WESTFIELD – On Saturday, Aug. 31, a small group of hikers met at the entrance to the Frank Stanley Beveridge Wildlife Sanctuary for the Leave No Trace Workshop.
The group was led by the Appalachian Mountain Club’s Aaron North, trail supervisor for Southern New England and Julia Graham, project coordinator out of AMC Noble View in Russell.
North and Graham spoke about the seven principles of Leave No Trace, stopping periodically to discuss each during the hour-long hike. Leave No Trace is about fostering stewardship through one’s own practices in the outdoors.
The first principle, to plan ahead and prepare, covered what to carry in a pack, such as water, a whistle, fire items, first aid, food, layers and rain gear. Other suggestions including knowing site regulations, visiting in small groups, and using a map and compass.
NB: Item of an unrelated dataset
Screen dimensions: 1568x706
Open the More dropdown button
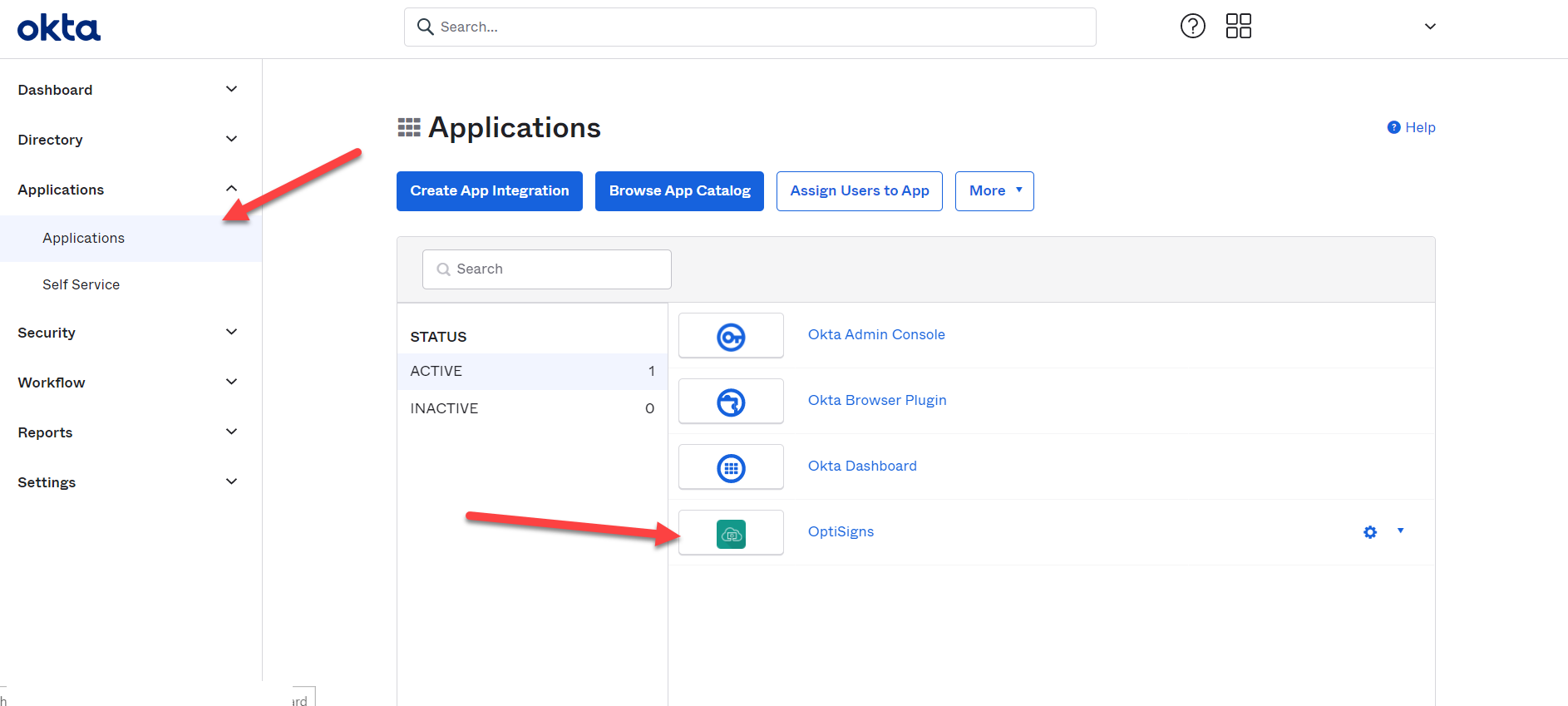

Along the path, the group stopped to discuss traveling and camping on durable surfaces, such as established roads trails and campsites, or on rock, dry grasses or snow to avoid disturbing wildlife and plants. They also suggested walking in the middle of paths, even when wet or muddy, to keep from enlarging the disturbance.
To dispose of waste properly — the third principle – hikers and campers are advised to pack all trash, leftover food and litter. Making camping sites at least 200 feet from streams and lakes, and using only biodegradable soap for any kind of cleaning is also recommended.
Leaving rocks, plants and other natural objects as you find them is another principle, as is to observe, but not touch, cultural or historic structures and artifacts.
Minimizing campfire impacts was another topic of discussion. Where fires are permitted, North and Graham suggested using established fire rings, and burning all wood and coal to ash, putting the campfire out completely and scattering the ashes. They also recommended dispersing materials from old fire rings discovered in undesignated areas.
Respecting wildlife by observing from a distance, and not following or approaching them is the sixth principle of Leave No Trace. Feeding wildlife can damage their health, alter natural behaviors and expose them to predators and other dangers. Storing food and trash securely, and controlling pets is also important.
Finally, being considerate of other visitors, yielding to them on the trail, camping away, and letting nature’s sounds prevail protects the quality of the experience for everyone.
North said this summer is the first time that AMC Noble View, which is now a staff-managed facility, has partnered with Stanley Park for hikes and workshops. Earlier in the summer, he led a similar hike geared to children and youth, while this workshop was for older teens and adults. Previously, AMC members had built some of the wooden signs along the trail of the wildlife sanctuary.
North said he expects to build up the collaboration moving forward, especially considering that Noble View and Stanley Park are neighbors. He also remarked about the beauty of the trail. The Frank Stanley Beveridge Memorial Wildlife Sanctuary is 229 acres of managed trails and land along the Little River, heavily planted with native trees, wildflowers, ferns, and more. The sanctuary is a haven for area birds and wildlife. On Saturday, an egret was seen in the river as the group walked by.
Noble View Outdoor Center, a property of the Appalachian Mountain Club (AMC), sits within a 35-mile long, 117,000-acre swath of protected open space, private conservation lands, and state and town parcels at 635 South Quarter Road in Russell.